Cung Le may not be a great actor—most of his roles are non-speaking—but he makes the list solely based on the amount of roles he’s had in Hollywood and the fact he’s been a tremendous fighter – first as a champion kickboxer and then as a champion MMA fighter. His kickboxing record is an unblemished 17-0 (with twelve KOs) and he’s 7-2 as a mixed martial artist with his last fight being a loss at UFC 139 to Brazilian legend Wanderlei Silva. That’s pretty damn impressive, especially if you count the time he’s taken off for roles in everything from Walker, Texas Ranger and Fighting to Pandorum and Tekken. Cung Le may not be a star, but he certainly fits his “Human Highlight Reel” nickname.

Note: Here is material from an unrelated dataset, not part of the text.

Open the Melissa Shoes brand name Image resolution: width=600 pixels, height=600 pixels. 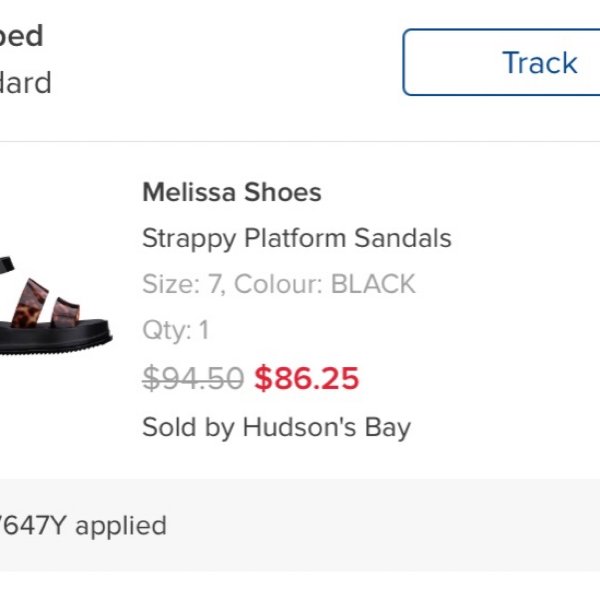pyautogui.click(x=232, y=192)
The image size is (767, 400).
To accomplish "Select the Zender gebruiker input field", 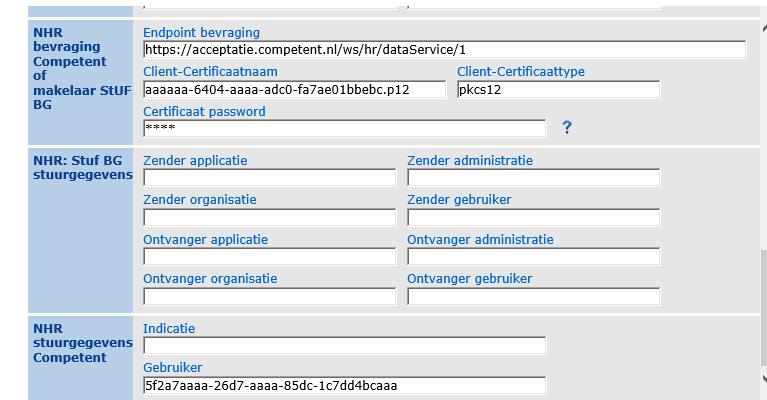I will [534, 217].
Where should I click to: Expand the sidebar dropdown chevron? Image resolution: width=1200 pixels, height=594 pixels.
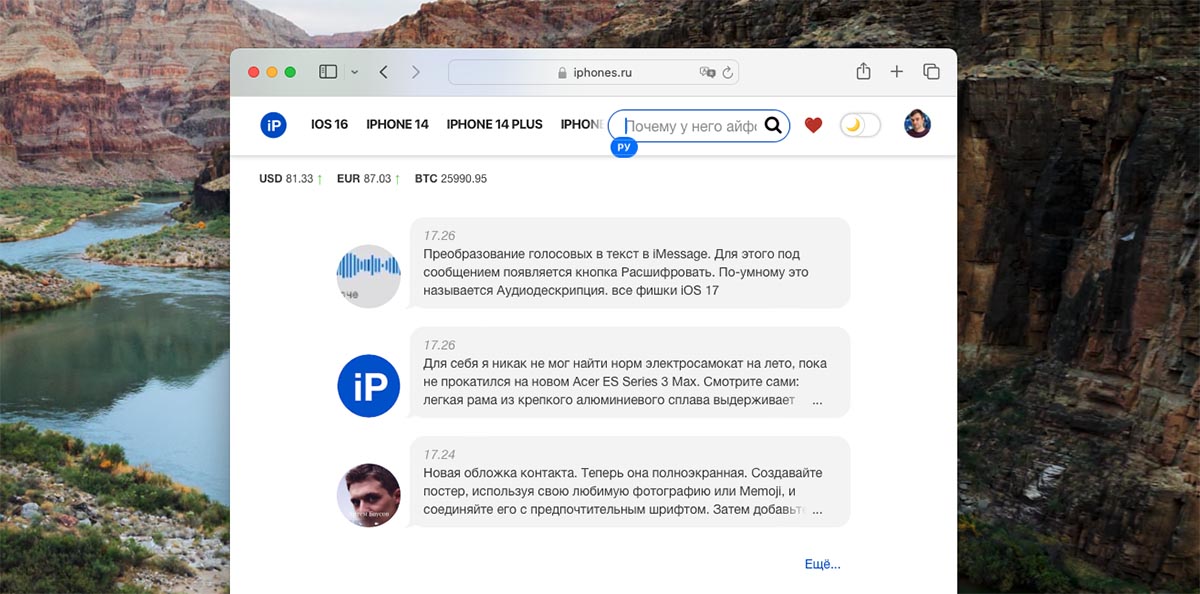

Courtesy of Constantin Film Produktion | Licensed to Alpha Media Group 2012

7. Antonio Tarver

Antonio “Magic Man” Tarver racked up several championship titles on his way to an impressive 29-6 record (19 KOs) as a professional boxer. He’s held WBC, WBA, IBF and The Ring championships and even earned a bronze medal for the United States in the 1996 Olympic Games in Atlanta. What’s maybe more impressive, however, is that he was handed a starring role as heavyweight champion Mason “The Line” Dixon in the 2006 film Rocky Balboa by none other than Sylvester Stallone himself. It’s a meaty part that Tarver handles like a pro and proves that “The Italian Stallone” was right when he thought it’d be easier to teach a boxer to act than to teach an actor to box.

Courtesy of MGM | Licensed to Alpha Media Group 2012

6. Jack Dempsey

Jack “The Manassa Mauler” Dempsey is often referred to as one of the greatest heavyweights, and one of the most popular boxers, of all time. Known for his astonishing punching power and his aggressive style, Dempsey quickly won the hearts of boxing fans everywhere en route to the heavyweight championship and a career record of 66 wins (51 TKOs), six losses and eleven draws. Between 1920 and 1958, Dempsey also appeared in nearly 20 films. He even acted alongside his silent film star wife Estelle Taylor in the Broadway play The Big Fight and the 1925 film Manhattan Madness. The guy is a boxing legend with an amazing record who still found time to make some memorable movies. All George Foreman did was make a measly grill.

Courtesy of Getty Images | Licensed to Alpha Media Group 2012

5. Randy Couture

Randy “The Natural” Couture has achieved nearly every milestone a fighter could possibly attain in the MMA world. He is the first fighter to hold two UFC championships in two different divisions, has competed in a record 15 title fights, is the oldest title holder ever—in both the UFC and all of MMA—and is the only fighter in UFC history to win a championship after being inducted into the UFC Hall of Fame (of which he was one of the first members). He’s also one of the fighters that helped bring MMA to the American mainstream and his legacy easily outshines his 19-11 career record. Add in the fact that Couture has become an action film staple over the past few years and you’ve got yourself a certified legend. He’s had significant roles in films such as Redbelt, The Scorpion King 2: Rise of a Warrior and, most recently, The Expendables (he’s currently filming The Expendables 2).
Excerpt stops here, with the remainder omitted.